Merenda escolar: TCE notifica e Prefeitura de Bariri passa a readequar refeições de alunos; novo protocolo gera críticas e Educação emite nota

Merenda escolar: TCE notifica e Prefeitura de Bariri passa a readequar refeições de alunos; novo protocolo gera críticas e Educação emite nota

“Existe um apontamento do tribunal que cobra o controle da prefeitura em relação a merenda servida para os alunos. Essa adequação está causando ruido, mas estamos resolvendo a situação junto ao conselho alimentar, junto a firma Sunny e acredito que a semana que vem já será resolvido.” – Prefeito Airton Pegoraro (Avante).

 

Quantidade insuficiente de merenda escolar servida aos alunos foi o principal assunto que ecoou pelos quatro cantos de Bariri nesta quinta-feira (26).

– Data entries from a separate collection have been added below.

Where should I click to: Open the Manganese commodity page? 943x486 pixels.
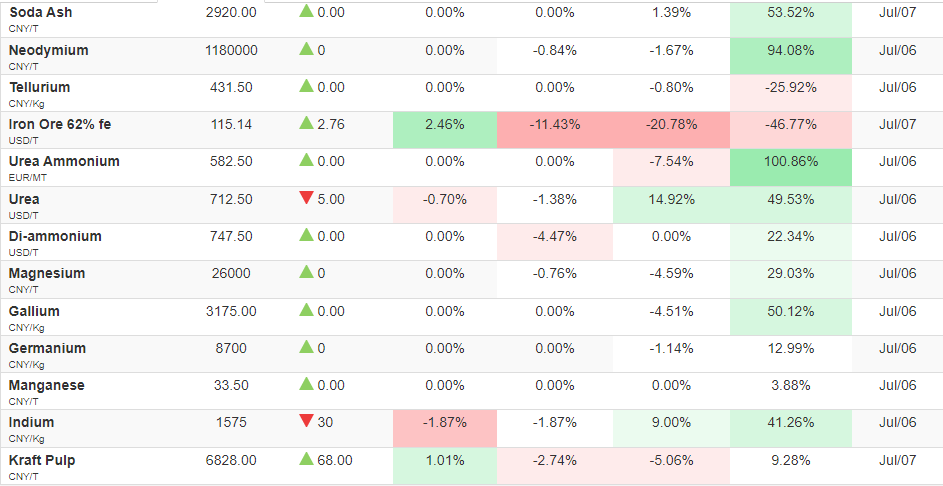[47, 386]
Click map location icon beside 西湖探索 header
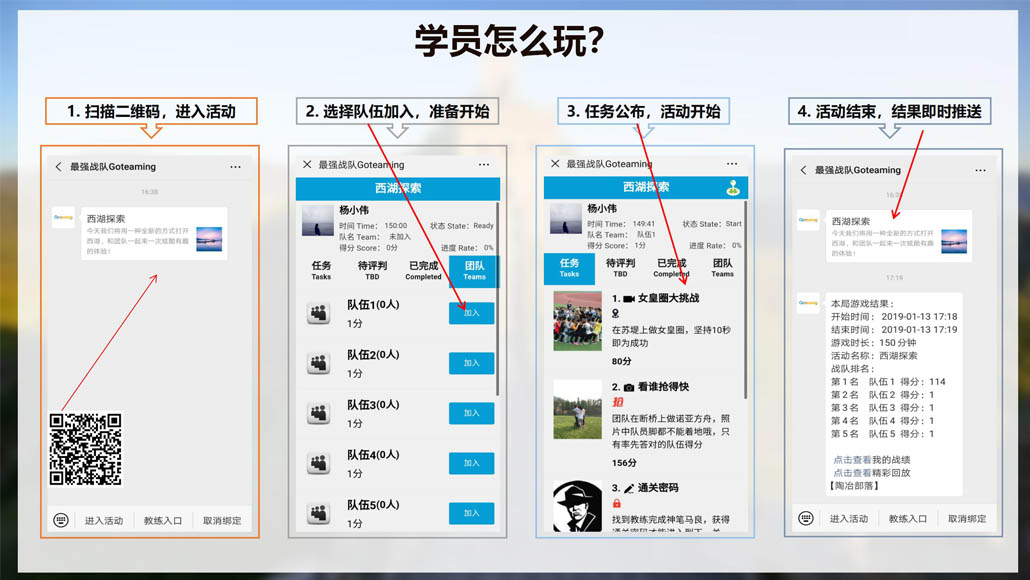 pos(733,187)
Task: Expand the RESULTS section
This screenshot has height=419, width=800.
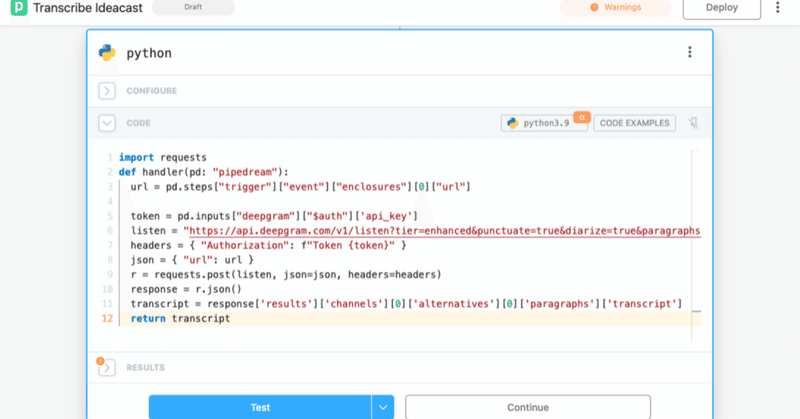Action: (107, 367)
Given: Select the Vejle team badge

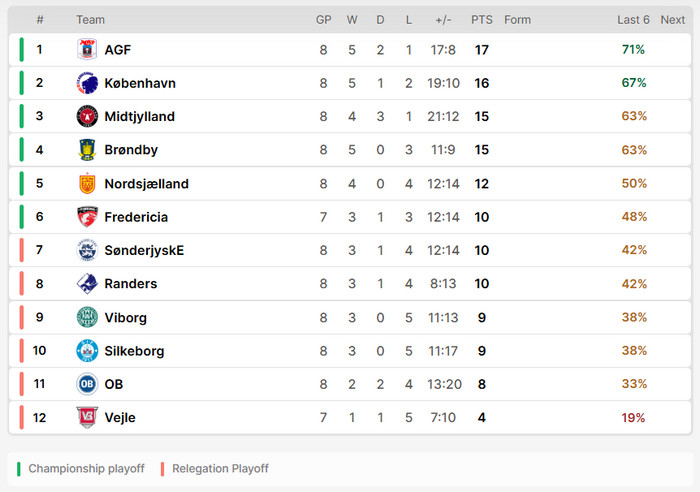Looking at the screenshot, I should pos(87,418).
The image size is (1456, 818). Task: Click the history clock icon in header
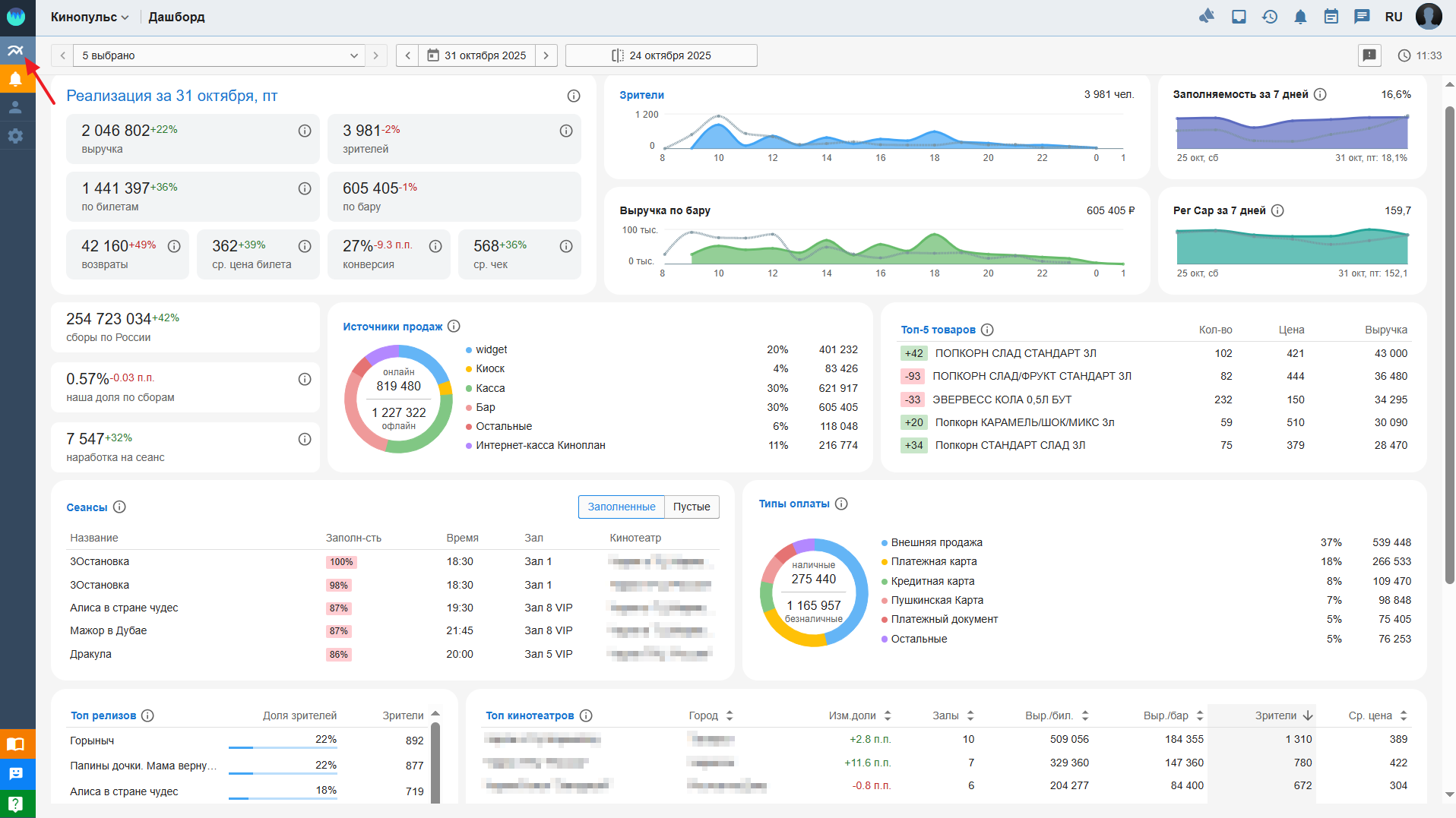click(1270, 17)
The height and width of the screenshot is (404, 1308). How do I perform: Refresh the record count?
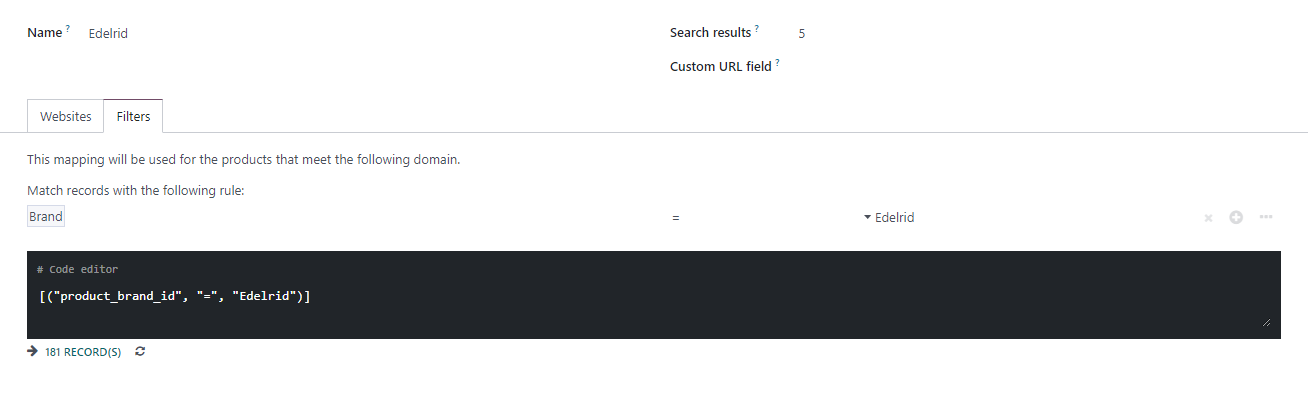pos(140,352)
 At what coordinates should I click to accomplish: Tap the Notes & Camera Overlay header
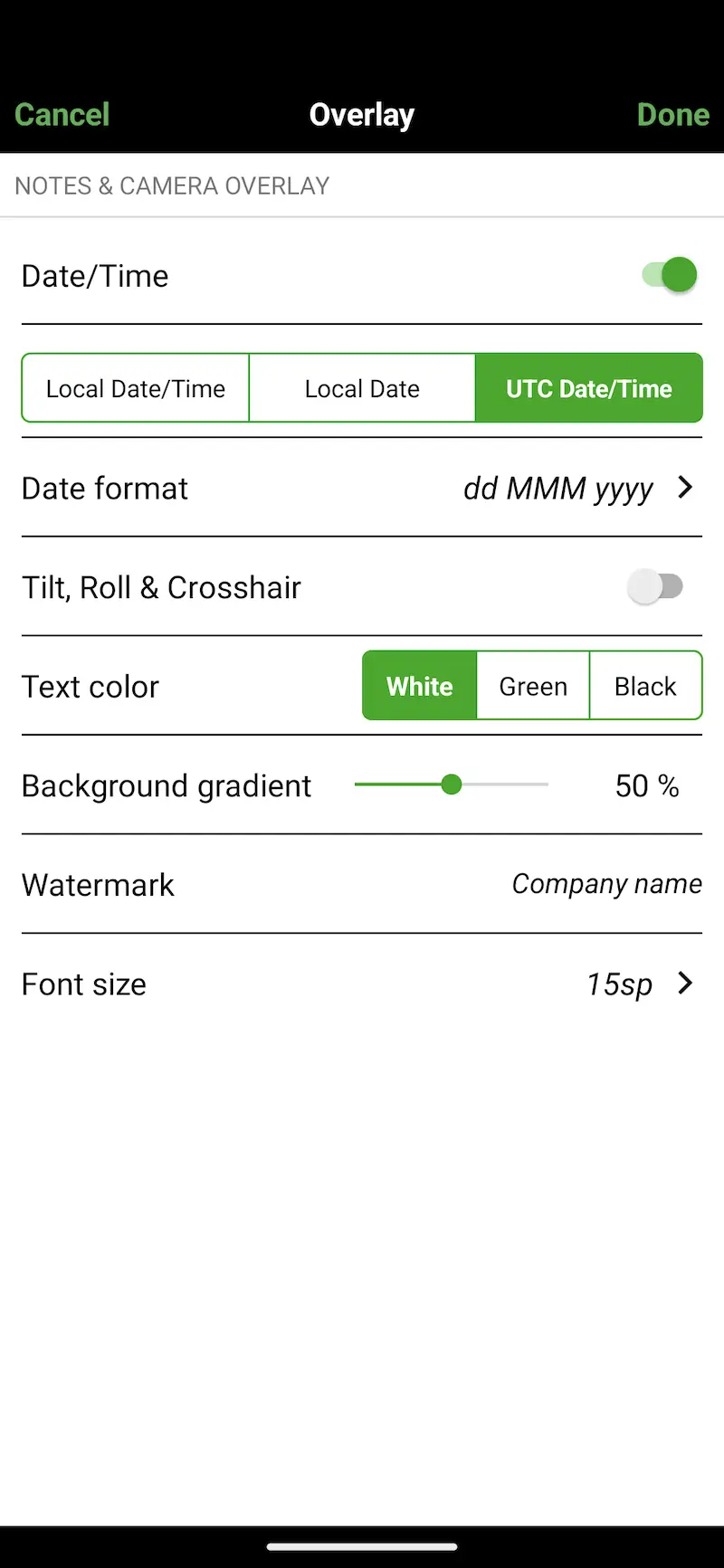(172, 185)
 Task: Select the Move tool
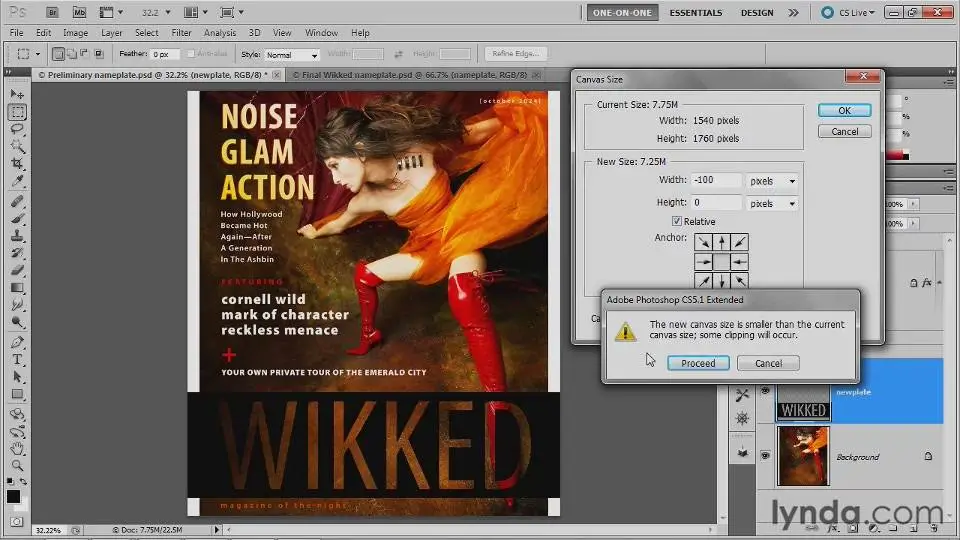(17, 94)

Os veículos de imprensa locais e as redes sociais foram tomados por uma enxurrada de relatos de pais, alunos e até mesmo profissionais da Educação, indignados com o novo protocolo da merenda que passou a valer nesta semana.

Segundo relatos enviados ao Noticiantes, alunos de escolas como Joseane Bianco, Rosa Benatti, Ephigenia, além de Emeis, disseram estariam proibidos de repetir a merenda. Em algumas escolas, houve denúncias de que crianças teriam ficado sem almoço na quinta-feira, pela quantia insuficiente de comida distribuída. Diante das reclamações, a Prefeitura de Bariri convocou a imprensa para uma entrevista coletiva no Setor de Licitações.

Comanda - da pelo Prefeito Airton Pegoraro (Avante), a coletiva contou com participação da Diretora de Educação Cinira Mazotti, nutricionistas e representantes da empresa Sunny Alimentação e Serviços Ltda, vencedora da licitação de merenda escolar.

Segundo a prefeitura, a mudança no protocolo da merenda escolar em Bariri se fez necessário devido uma notificação do Tribunal de Contas do Estado de São Paulo (TCE-SP), recebida pela Educação em janeiro. O órgão cobrou que a administração readequasse a quantidade de refeições servidas aos alunos das redes municipal e estadual de ensino, com o objetivo de evitar desperdício de comida e desperdício de verba pública.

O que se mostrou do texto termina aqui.